Je comprends parfaitement la volonté qui est celle des groupes de cet hémicycle, toutes sensibilités confondues, de faire en sorte que le texte atteigne ses objectifs et que chacune de ses dispositions soit efficace. La question que posent MM. Lellouche et Marsaud est celle de l’efficacité des dispositions que nous avons mises en place pour prévenir le départ de ceux qui rejoignent des groupes et pour nous permettre, dès lors qu’ils reviennent, de judiciariser correctement leur situation. C’est effectivement l’objectif que je poursuis à travers ce texte : comment faire en sorte que ceux qui sont engagés dans des opérations à caractère terroriste, telles qu’on les voit sur les images terribles, horribles, que vous avez décrites, soient traités par la justice de façon rapide et ferme à leur retour. C’est tout à fait ma préoccupation parce que les actes dont ils se sont rendus coupables sont des actes épouvantables, d’une extrême atrocité, qui méritent la fermeté et la sévérité la plus grande, et ensuite parce que leur neutralisation par la justice est la condition et le moyen de ne pas les voir commettre des crimes sur le territoire national.
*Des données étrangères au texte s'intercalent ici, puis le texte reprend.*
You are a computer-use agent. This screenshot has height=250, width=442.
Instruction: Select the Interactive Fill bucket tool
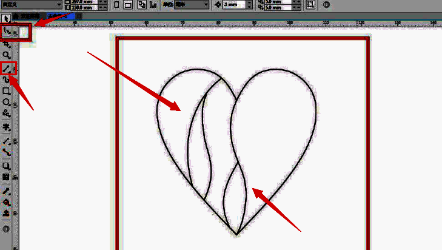[x=7, y=202]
Je suis donc d’accord sur la préoccupation et le constat, mais je ne suis pas d’accord sur le moyen, pour des raisons qui tiennent au fait que nous avons aujourd’hui, au travers de l’arsenal pénal français, le moyen de récupérer ces gens à leur retour en judiciarisant leur situation. De plus, nous allons ajouter à l’arsenal des incriminations pénales dont nous disposons une incrimination pénale concernant l’entreprise terroriste individuelle. Celle-ci permettra de récupérer des gens qui ne pouvaient pas l’être à ce jour – certains juges antiterroristes, dont le juge Trévidic, en témoignent –, parce qu’ils ne rentraient pas dans la catégorie de l’association de malfaiteurs en lien avec une entreprise terroriste. Tous ceux dont vous parlez, et dont vous avez raison de vous inquiéter du traitement judiciaire qui leur sera réservé à leur retour afin qu’ils ne nuisent pas, peuvent déjà, dans le cadre de l’incrimination de l’association de malfaiteurs en lien avec une entreprise terroriste, voir judiciariser leur situation dans des conditions assez imparables.
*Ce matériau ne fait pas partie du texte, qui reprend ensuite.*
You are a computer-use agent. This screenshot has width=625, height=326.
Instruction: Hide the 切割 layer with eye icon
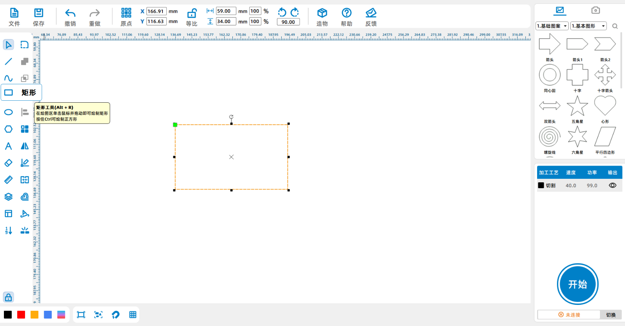pyautogui.click(x=612, y=185)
Je profite d’ailleurs de ce débat pour dire que nous sommes conduits chaque jour à procéder à des arrestations et à la judiciarisation de la situation de ceux qui reviennent. Ainsi, des interpellations ont eu lieu hier à Vénissieux, qui concernent des recruteurs et des personnes qui se sont engagées, qui ont voulu conduire d’autres citoyens à s’engager, qui ont procédé à des trafics d’armes ; les incriminations pénales dont nous disposons nous permettent de le faire.
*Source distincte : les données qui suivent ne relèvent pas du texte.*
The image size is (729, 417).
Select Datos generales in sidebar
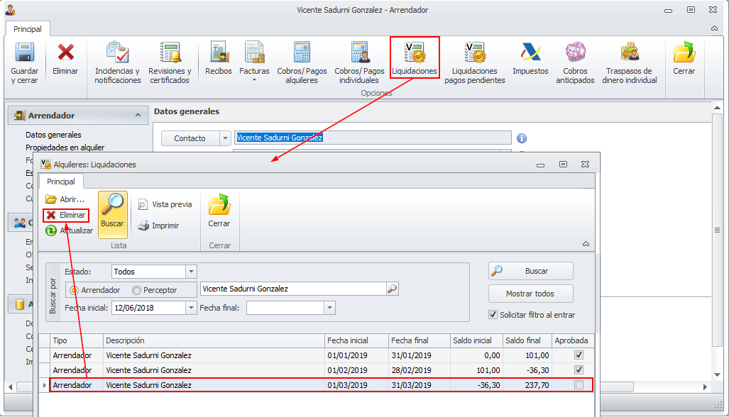click(53, 135)
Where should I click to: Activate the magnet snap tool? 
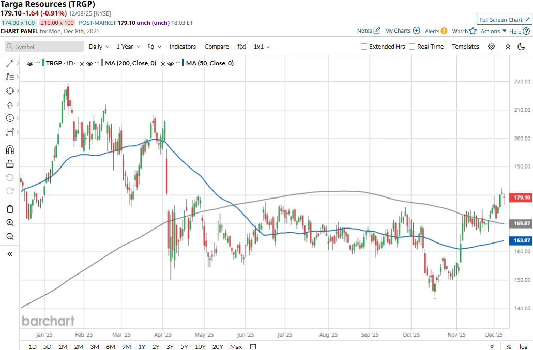click(x=9, y=150)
Je rappelle les chiffres, car ils sont très importants : sur les neuf cent trente Français concernés par des opérations djihadistes, cent quatre-vingt-cinq sont sur le chemin du retour ou rentrés, donnant lieu à cent interpellations, soixante-dix-sept mises en examen et plus d’une cinquantaine d’incarcérations. Cela veut dire que le travail conjoint des services de renseignement, de la police et de la justice, sur la base des incriminations dont nous disposons, permet aujourd’hui une efficacité de l’action que nous conduisons. C’est parce que je suis convaincu que nous disposons de l’arsenal permettant d’agir efficacement que je propose que nous n’introduisions pas dans le texte des éléments complémentaires et supplémentaires qui pourraient créer de la confusion, sans pour autant nous donner les moyens d’être plus efficaces dans la volonté qui est la nôtre, au demeurant bien légitime, de neutraliser ces criminels.